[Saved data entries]
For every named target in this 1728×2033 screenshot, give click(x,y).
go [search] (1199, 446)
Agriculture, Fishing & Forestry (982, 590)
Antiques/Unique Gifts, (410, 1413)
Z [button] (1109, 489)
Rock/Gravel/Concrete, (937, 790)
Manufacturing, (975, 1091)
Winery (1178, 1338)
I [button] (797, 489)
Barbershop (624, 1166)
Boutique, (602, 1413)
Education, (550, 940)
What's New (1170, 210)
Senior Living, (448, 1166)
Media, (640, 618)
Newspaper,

- _TASK INSTRUCTIONS_
Send back each record exactly as it stands.

- _ANSWER BOX_
For every named target in this 1728×2033 screenshot, give click(x,y).
go [search] (1199, 446)
Agriculture, Fishing & Forestry (982, 590)
Antiques/Unique Gifts, (410, 1413)
Z [button] (1109, 489)
Rock/Gravel/Concrete, (937, 790)
Manufacturing, (975, 1091)
Winery (1178, 1338)
I [button] (797, 489)
Barbershop (624, 1166)
Boutique, (602, 1413)
Education, (550, 940)
What's New (1170, 210)
Senior Living, (448, 1166)
Media, (640, 618)
Newspaper,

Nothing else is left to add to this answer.